§ **What this task involves**
Once you have located the line containing "Click the Print icon in toolbar" in the material below, return it exactly along with each line after it through the line containing "Task: Switch to the Games category tab".

Top of Exercise data

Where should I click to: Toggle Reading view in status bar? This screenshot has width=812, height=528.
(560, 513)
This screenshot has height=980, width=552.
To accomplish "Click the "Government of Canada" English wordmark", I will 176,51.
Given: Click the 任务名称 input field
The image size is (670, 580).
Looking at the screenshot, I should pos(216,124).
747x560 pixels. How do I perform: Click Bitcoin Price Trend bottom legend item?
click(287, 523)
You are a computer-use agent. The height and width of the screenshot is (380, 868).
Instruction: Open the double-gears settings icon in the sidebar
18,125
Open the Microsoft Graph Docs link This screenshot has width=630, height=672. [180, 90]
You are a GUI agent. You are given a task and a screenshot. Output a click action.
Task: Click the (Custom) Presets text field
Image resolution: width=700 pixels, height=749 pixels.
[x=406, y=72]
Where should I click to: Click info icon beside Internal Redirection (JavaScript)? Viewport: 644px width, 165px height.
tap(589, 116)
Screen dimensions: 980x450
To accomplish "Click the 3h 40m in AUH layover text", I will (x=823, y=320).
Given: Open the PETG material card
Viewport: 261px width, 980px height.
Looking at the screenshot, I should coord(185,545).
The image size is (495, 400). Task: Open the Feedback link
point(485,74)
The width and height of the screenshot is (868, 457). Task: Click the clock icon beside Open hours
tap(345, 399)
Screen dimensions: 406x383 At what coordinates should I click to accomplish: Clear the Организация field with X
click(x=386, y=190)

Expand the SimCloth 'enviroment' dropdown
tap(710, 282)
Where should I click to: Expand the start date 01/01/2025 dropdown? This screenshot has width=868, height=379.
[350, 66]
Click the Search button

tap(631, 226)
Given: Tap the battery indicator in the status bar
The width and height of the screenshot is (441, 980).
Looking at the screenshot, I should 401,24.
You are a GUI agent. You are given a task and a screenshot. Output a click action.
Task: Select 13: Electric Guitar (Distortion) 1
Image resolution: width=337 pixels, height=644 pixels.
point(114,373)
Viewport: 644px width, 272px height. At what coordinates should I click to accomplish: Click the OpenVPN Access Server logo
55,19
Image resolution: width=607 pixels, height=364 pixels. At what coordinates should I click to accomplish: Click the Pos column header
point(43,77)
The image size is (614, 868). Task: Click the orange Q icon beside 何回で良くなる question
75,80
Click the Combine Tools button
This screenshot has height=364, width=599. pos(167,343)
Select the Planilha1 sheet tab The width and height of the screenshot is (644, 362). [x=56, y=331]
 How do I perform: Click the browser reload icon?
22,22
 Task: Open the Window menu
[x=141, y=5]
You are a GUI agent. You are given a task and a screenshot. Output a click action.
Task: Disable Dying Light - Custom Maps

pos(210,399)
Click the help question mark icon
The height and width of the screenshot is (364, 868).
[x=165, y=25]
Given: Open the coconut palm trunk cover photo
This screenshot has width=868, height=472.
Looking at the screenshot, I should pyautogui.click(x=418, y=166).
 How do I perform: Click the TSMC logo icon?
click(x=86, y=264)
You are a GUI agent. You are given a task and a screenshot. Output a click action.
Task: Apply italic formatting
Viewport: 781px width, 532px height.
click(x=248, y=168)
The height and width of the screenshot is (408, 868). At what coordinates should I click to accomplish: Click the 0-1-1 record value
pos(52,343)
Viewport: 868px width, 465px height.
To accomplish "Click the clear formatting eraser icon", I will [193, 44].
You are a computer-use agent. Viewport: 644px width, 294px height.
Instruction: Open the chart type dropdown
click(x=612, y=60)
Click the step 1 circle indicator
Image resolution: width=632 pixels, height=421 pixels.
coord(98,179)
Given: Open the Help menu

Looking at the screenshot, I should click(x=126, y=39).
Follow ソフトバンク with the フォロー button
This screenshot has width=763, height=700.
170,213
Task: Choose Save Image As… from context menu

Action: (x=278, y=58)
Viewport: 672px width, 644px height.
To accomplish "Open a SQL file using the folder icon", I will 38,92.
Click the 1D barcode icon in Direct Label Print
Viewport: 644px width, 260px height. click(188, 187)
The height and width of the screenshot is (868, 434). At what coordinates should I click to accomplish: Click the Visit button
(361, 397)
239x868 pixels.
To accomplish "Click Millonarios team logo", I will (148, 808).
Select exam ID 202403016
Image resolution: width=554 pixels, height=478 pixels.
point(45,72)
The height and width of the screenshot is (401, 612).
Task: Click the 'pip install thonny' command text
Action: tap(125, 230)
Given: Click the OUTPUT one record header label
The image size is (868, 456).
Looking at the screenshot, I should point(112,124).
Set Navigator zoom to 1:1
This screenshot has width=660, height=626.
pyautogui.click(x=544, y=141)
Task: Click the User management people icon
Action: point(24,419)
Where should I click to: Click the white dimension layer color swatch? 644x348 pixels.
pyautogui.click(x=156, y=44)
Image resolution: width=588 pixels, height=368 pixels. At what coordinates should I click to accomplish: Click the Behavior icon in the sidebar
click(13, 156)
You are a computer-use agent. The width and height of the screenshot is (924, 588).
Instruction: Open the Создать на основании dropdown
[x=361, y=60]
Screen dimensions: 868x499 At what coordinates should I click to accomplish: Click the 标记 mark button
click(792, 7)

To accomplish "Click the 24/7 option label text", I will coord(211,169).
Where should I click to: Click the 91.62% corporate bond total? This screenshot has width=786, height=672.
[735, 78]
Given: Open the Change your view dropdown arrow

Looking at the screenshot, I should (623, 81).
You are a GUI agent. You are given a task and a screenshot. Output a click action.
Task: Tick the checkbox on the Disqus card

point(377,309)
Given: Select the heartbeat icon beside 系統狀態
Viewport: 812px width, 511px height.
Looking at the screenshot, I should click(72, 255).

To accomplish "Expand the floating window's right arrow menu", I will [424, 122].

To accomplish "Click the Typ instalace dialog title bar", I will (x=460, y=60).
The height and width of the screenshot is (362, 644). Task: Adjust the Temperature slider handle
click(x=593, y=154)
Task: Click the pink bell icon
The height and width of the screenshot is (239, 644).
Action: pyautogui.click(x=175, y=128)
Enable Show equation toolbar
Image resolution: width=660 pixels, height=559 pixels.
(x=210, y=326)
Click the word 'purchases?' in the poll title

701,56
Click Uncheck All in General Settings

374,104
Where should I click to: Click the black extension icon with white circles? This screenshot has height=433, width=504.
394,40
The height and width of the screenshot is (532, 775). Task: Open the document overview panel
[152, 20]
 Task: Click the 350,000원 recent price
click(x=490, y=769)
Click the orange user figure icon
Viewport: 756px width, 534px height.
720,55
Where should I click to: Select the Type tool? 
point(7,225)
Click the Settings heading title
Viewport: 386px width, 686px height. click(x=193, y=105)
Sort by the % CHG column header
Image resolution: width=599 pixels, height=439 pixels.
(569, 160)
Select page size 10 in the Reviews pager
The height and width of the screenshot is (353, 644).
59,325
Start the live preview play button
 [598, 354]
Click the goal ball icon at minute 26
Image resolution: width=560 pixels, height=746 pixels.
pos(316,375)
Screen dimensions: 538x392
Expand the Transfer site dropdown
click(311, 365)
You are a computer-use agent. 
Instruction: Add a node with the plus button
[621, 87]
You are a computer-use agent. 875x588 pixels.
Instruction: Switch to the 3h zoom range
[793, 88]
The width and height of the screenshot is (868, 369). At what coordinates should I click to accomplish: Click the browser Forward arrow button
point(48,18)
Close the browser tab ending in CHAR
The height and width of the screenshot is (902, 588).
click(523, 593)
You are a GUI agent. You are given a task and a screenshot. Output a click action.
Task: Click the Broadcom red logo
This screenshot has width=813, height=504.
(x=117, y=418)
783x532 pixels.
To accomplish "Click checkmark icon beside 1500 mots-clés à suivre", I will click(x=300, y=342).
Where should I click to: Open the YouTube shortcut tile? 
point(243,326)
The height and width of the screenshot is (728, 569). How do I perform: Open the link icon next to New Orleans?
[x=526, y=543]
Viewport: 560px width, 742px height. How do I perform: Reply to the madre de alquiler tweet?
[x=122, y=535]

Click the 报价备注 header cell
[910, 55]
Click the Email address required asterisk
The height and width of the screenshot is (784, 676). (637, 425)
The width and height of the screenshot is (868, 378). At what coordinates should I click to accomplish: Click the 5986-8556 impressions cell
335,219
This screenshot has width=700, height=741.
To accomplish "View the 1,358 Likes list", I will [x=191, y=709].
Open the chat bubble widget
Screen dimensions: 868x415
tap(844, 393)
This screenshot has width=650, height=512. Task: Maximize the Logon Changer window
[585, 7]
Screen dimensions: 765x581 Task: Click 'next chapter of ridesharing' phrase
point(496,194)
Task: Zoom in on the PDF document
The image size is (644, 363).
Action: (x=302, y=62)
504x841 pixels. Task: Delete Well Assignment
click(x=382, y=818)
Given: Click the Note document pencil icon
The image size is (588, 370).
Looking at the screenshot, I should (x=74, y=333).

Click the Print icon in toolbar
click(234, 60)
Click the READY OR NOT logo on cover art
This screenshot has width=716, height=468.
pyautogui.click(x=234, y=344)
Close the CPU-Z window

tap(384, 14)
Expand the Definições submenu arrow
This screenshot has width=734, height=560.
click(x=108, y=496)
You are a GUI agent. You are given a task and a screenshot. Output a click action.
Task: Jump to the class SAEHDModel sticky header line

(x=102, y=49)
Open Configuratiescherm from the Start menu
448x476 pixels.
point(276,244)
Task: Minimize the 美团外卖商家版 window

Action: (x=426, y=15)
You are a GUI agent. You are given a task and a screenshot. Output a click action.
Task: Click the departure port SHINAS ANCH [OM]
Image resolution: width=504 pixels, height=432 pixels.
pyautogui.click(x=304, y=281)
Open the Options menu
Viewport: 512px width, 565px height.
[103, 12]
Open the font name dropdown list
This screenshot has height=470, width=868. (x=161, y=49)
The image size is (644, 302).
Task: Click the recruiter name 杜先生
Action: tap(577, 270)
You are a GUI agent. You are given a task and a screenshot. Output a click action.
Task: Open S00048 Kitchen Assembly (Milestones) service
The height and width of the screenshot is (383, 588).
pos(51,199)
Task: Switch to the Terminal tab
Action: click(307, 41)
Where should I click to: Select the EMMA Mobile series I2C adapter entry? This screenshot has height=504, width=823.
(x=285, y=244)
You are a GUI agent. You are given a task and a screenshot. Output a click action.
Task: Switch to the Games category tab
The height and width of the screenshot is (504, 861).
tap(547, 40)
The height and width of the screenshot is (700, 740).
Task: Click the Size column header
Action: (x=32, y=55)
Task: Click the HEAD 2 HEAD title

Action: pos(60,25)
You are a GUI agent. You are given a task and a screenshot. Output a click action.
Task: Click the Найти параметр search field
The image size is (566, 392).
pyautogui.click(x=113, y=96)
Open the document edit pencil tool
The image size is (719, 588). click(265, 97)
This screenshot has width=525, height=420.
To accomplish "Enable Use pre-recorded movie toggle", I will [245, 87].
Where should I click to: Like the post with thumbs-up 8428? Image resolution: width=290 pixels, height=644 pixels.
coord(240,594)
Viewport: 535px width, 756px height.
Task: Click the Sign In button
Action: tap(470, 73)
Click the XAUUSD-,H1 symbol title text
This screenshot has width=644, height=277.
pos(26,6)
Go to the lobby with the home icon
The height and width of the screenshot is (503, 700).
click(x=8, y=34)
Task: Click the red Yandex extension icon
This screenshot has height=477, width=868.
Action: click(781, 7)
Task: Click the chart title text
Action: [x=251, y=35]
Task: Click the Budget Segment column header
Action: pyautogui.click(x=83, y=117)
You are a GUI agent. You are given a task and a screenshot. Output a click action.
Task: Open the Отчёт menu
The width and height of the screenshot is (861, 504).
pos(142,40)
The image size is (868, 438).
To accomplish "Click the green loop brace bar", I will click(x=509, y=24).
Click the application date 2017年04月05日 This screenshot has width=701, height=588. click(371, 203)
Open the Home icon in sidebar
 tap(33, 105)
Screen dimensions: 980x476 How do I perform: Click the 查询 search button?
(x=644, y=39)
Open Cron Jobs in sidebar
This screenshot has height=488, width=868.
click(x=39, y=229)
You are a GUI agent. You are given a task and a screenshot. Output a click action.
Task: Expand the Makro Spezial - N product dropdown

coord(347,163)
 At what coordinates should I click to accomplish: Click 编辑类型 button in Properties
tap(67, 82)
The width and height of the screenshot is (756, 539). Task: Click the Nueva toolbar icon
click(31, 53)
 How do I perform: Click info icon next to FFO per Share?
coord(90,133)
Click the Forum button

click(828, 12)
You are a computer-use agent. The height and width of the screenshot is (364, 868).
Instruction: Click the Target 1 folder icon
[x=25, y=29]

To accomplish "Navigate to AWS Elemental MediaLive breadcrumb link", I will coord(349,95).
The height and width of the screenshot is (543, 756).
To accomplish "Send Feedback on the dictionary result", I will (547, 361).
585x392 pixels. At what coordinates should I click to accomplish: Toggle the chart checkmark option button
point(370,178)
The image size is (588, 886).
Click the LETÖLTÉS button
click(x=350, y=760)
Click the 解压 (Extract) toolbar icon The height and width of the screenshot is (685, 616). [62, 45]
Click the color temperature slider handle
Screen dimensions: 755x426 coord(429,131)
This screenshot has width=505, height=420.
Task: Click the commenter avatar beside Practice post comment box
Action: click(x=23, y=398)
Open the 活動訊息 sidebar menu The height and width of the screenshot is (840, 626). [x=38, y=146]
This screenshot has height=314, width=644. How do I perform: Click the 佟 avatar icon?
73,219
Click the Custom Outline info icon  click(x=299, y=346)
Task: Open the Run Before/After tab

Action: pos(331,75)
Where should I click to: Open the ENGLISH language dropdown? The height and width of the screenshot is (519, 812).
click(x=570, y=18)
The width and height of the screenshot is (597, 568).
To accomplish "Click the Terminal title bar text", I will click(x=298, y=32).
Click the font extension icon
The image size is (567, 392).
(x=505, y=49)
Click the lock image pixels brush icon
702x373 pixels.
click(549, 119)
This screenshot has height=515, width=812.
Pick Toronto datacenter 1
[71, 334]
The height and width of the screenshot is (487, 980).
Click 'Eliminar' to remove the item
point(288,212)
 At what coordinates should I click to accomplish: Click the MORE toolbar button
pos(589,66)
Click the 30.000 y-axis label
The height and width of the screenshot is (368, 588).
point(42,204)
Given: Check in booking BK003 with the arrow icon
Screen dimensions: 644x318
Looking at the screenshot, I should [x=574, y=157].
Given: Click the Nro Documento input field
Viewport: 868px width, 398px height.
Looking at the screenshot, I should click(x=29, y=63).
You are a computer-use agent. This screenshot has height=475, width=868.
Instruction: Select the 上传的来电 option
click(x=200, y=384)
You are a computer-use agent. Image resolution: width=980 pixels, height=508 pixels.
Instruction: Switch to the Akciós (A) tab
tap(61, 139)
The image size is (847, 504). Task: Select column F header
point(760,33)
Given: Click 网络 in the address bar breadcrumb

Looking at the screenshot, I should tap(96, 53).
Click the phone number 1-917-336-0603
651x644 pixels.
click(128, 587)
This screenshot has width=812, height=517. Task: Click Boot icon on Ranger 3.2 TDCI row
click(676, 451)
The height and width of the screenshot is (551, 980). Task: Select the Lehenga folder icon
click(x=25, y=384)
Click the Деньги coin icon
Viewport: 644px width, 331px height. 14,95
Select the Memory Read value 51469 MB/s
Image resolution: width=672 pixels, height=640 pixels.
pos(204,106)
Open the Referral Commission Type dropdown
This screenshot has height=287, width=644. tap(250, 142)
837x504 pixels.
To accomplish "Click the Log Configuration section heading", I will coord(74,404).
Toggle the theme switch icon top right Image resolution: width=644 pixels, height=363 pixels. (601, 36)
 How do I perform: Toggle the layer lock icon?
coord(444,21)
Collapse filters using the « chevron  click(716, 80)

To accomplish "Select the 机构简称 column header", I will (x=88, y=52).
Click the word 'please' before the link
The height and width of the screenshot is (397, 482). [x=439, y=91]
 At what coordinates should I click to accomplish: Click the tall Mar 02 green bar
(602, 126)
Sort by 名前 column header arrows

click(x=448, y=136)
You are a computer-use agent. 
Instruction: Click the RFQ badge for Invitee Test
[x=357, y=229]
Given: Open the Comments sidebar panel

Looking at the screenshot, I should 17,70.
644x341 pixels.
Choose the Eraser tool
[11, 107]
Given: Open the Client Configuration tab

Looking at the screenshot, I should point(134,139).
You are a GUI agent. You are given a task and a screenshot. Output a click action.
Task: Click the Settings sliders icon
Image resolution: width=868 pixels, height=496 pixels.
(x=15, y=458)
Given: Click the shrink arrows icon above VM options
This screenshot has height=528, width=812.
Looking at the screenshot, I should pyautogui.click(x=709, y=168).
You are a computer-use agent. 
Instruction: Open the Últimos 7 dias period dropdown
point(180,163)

Bottom of Exercise data

§ **Output**
Click the Print icon in toolbar
click(234, 60)
Click the READY OR NOT logo on cover art
This screenshot has width=716, height=468.
pyautogui.click(x=234, y=344)
Close the CPU-Z window

tap(384, 14)
Expand the Definições submenu arrow
This screenshot has width=734, height=560.
click(x=108, y=496)
You are a GUI agent. You are given a task and a screenshot. Output a click action.
Task: Jump to the class SAEHDModel sticky header line

(x=102, y=49)
Open Configuratiescherm from the Start menu
448x476 pixels.
point(276,244)
Task: Minimize the 美团外卖商家版 window

Action: (x=426, y=15)
You are a GUI agent. You are given a task and a screenshot. Output a click action.
Task: Click the departure port SHINAS ANCH [OM]
Image resolution: width=504 pixels, height=432 pixels.
pyautogui.click(x=304, y=281)
Open the Options menu
Viewport: 512px width, 565px height.
[103, 12]
Open the font name dropdown list
This screenshot has height=470, width=868. (x=161, y=49)
The image size is (644, 302).
Task: Click the recruiter name 杜先生
Action: tap(577, 270)
You are a GUI agent. You are given a task and a screenshot. Output a click action.
Task: Open S00048 Kitchen Assembly (Milestones) service
The height and width of the screenshot is (383, 588).
pos(51,199)
Task: Switch to the Terminal tab
Action: click(307, 41)
Where should I click to: Select the EMMA Mobile series I2C adapter entry? This screenshot has height=504, width=823.
(x=285, y=244)
You are a GUI agent. You are given a task and a screenshot. Output a click action.
Task: Switch to the Games category tab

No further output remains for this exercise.